1. Institute of Biomedical Chemistry, Moscow

2. Joint Institute for High Temperatures of the Russian Academy of Sciences, Moscow

3. Foundation of Perspective Technologies and Novations, Moscow

4. Moscow State Academy of Veterinary Medicine and Biotechnology Named after Skryabin, Moscow

5. Faculty of Computational Mathematics and Cybernetics, Moscow State University, Moscow

Abstract: Glycerol is a usable component of heat-transfer fluids, and is thus suitable for the use in microchannel-based heat exchangers in biosensors and microelectronic devices. The flow of a fluid can lead to the generation of electromagnetic fields, which can affect enzymes. Herein, by means of atomic force microscopy (AFM) and spectrophotometry, a long-term effect of stopped flow of glycerol through a coiled heat exchanger on horseradish peroxidase (HRP) has been revealed. Samples of buffered HRP solution were incubated near either the inlet or the outlet sections of the heat exchanger after stopping the flow. It has been found that both the enzyme aggregation state and the number of mica-adsorbed HRP particles increase after such an incubation for 40 min. Moreover, the enzymatic activity of the enzyme incubated near the inlet section has been found to increase in comparison with that of the control sample, while the activity of the enzyme incubated near the outlet section remained unaffected. Our results can find application in the development of biosensors and bioreactors, in which flow-based heat exchangers are employed.

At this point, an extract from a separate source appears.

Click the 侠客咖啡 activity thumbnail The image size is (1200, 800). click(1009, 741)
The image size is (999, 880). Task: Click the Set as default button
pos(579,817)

Keywords: glycerol flow; enzyme adsorption; horseradish peroxidase; atomic force microscopy

Glycerol is a trihydric alcohol, which is widely used in industry [1,2]. Pauling noted the usability of glycerol as a component of antifreezes [1]; in this regard, glycerol represents a safe alternative to ethylene glycol, which is known to be toxic for animals and humans [3]. With regard to its application in biomedical research, the use of glycerol for modulation of the viscosity of solutions to be analyzed [4,5], and for preliminary treatment of surface of biosensor chips [6] was reported. Moreover, Yang et al. emphasized good suitability of glycerol for its use as a component of heat transfer fluids in microchannel-based miniaturized heat exchangers, which are of use in biotechnology and microelectronics [2]. In this regard, it should be emphasized that modern nanotechnology-based biosensors comprise microelectronic components [7–9]. Microelectronic chips are characterized by high heat flux densities [10]. Accordingly, providing efficient heat transfer becomes a crucial task of the development of novel biosensor systems. In this connection, apart from traditional heat transfer fluids, one should also mention the so-called nanofluids [11,12], which consist of conventional heat transfer fluids with added metallic or oxide nanoparticles [11]. Akkurt et al. reported that the use of nanofluids allows one to additionally increase the efficiency of heat transfer rate [11].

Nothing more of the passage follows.